74 participants aged between 18 and 65 were placed in three randomized trials with placebos. After weeks of trials and data collection, it was determined that RR-HNK was safe and caused no serious side effects. Safety aside, the drug lived up to expectations–with participants reporting no symptoms of sedation or dissociation.
The Findings
The Phase 1 assessment found that adverse events referred to as AEs were mild, resolving within a day without treatment, and occurred in 13 drug recipients and five placebo recipients. No serious side effects or mood-related issues arose. Drug levels in the blood increased predictably with higher doses, peaking about 0.7ng/mL–1-hour post-infusion and clearing within seven to eight hours. Repeated doses showed consistent results without significant drug buildup.
The data for safety looks bright, but what about the efficacy? Unfortunately, the previous study is the first of many–most drugs have about five phases of development that can each take years before they hit the shelf, and quantifying depression can be challenging.
If further tests prove RR-HNK acts on the same glutamate and BDNF pathways to alleviate even the most severe symptoms of depression without the unwanted side effects or possibility for abuse, then this drug will be a real game changer.

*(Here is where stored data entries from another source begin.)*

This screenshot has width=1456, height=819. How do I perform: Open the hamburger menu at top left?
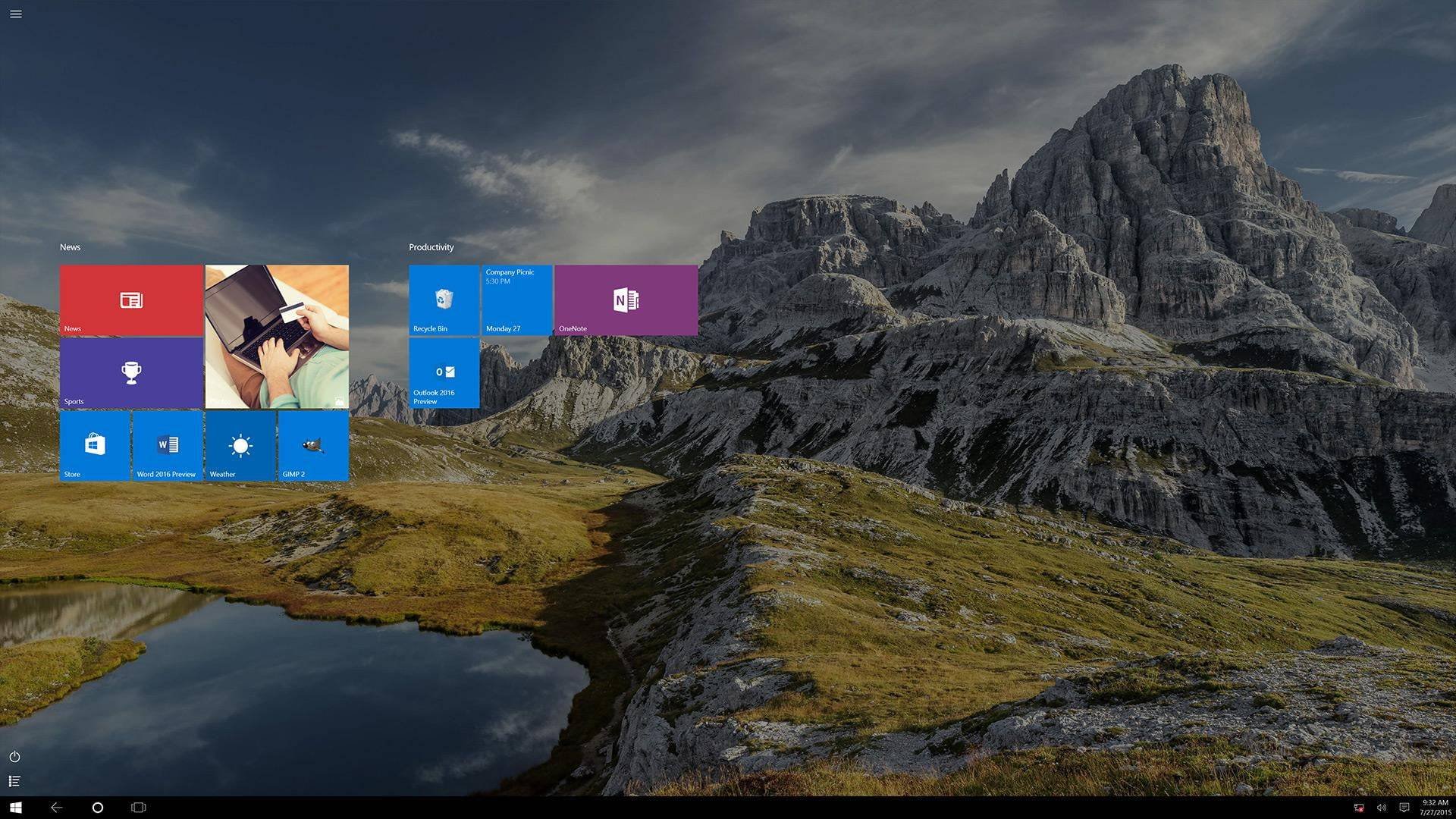click(15, 14)
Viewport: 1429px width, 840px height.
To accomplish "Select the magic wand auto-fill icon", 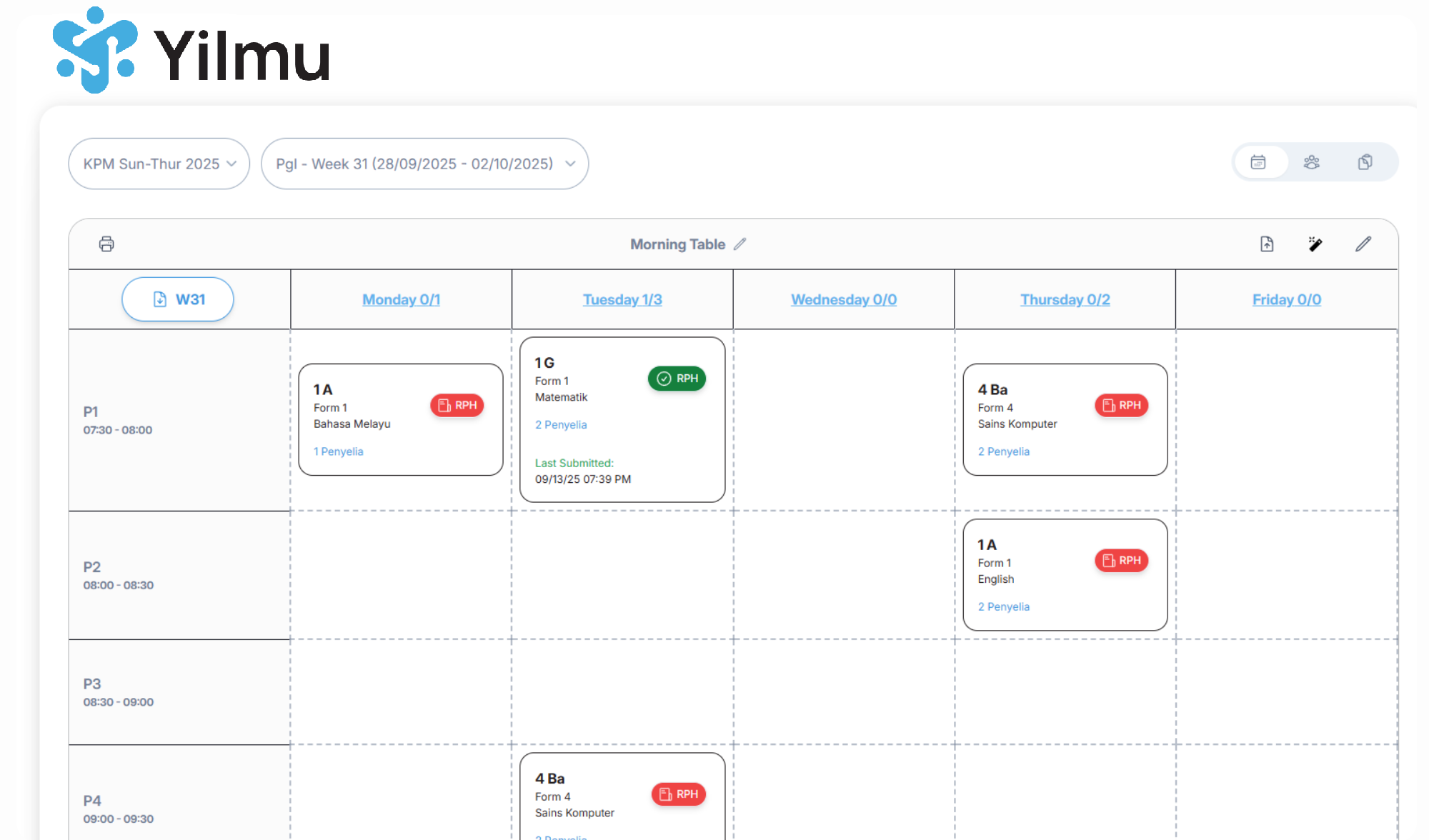I will coord(1315,244).
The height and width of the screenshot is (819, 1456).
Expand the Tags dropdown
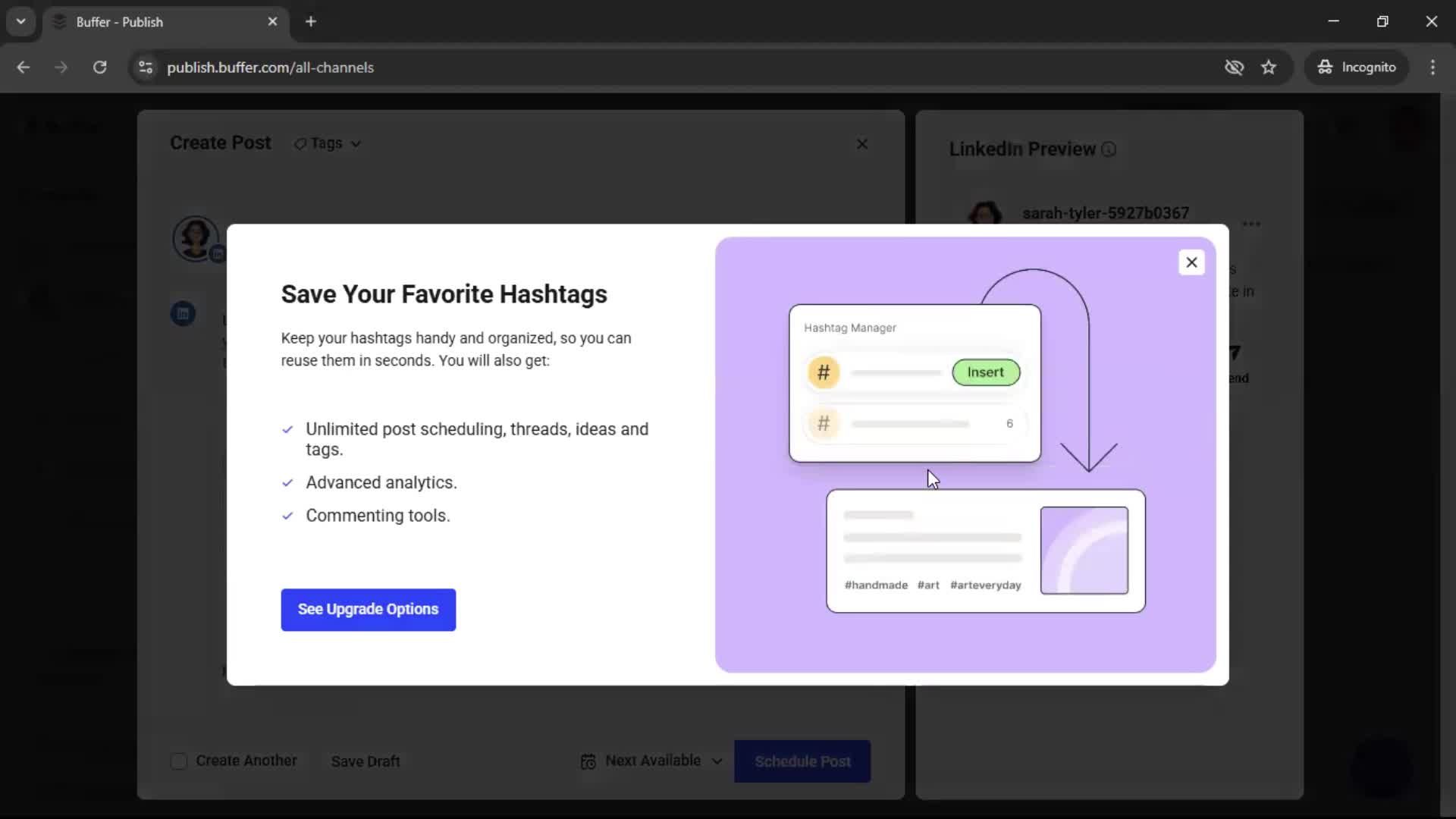click(x=356, y=143)
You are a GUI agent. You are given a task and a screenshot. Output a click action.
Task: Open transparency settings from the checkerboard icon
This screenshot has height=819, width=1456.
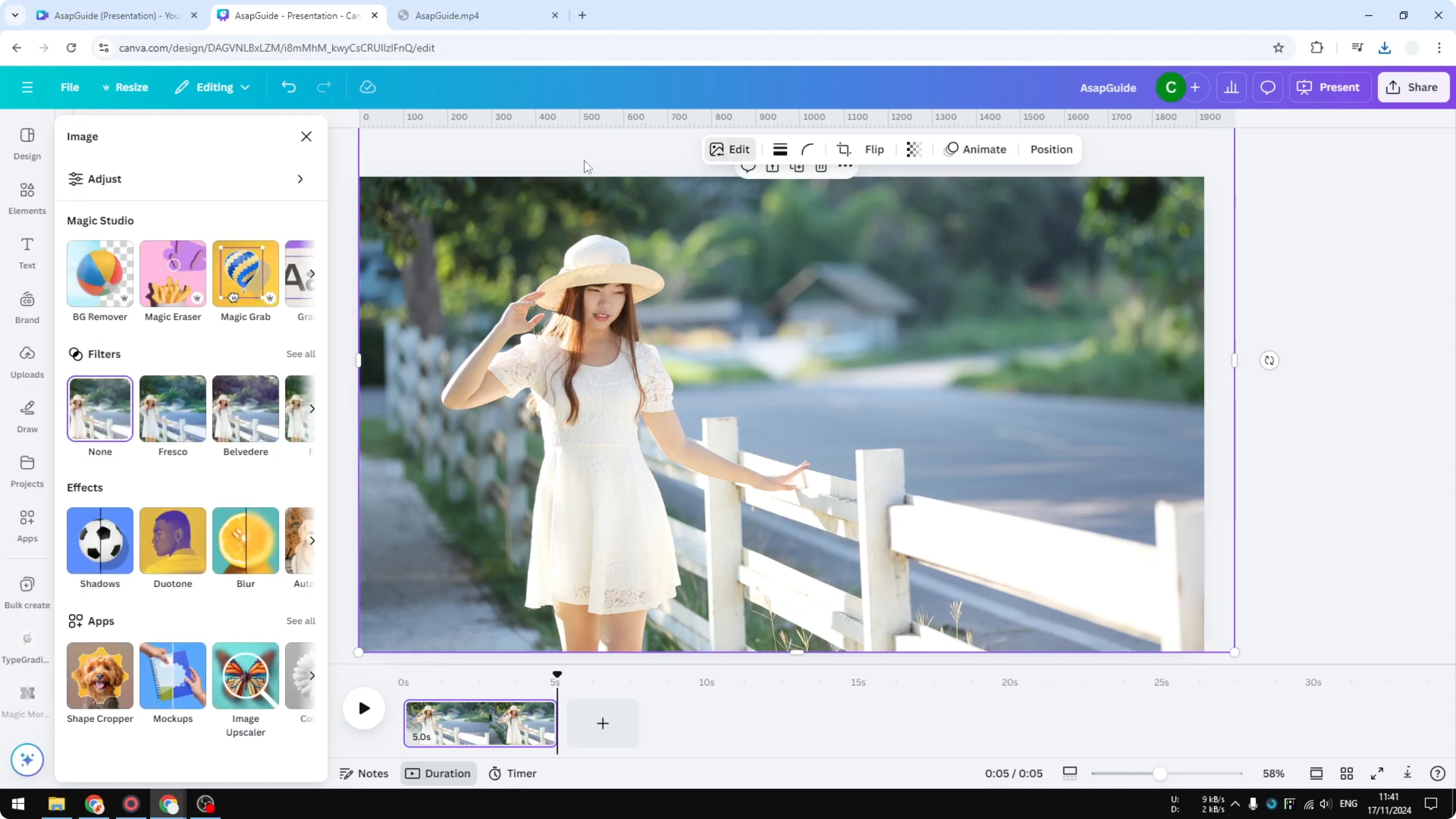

Other Research on Ketamine to Treat Depression
At the end of the day, RR-HNK is just one ketamine alternative, there are currently trials for other drugs that mimic ketamine action on NMDA and glutamate pathways. Recent trials on another drug, L-655,708, have shown promise. Previously tested as a cognitive performance enhancer that acts as a selective inverse agonist at a subtype of the GABA receptor—an inhibitory neurotransmitter that can work to increase glutamate levels. It has been found to produce sustained antidepressant effects by increasing activity in the hippocampus, similar to ketamine and RR-HNK, but without their psychotic or addictive side effects, making it a promising candidate for treating TRD.
Depression is an issue that will not go away anytime soon, and clinicians need more tools to address the systematic challenges of TRD. More research is needed, but there is certainly promise for new cures, so whether you are a mental health professional or someone in need of help, rest assured that bright minds are working hard to create solutions.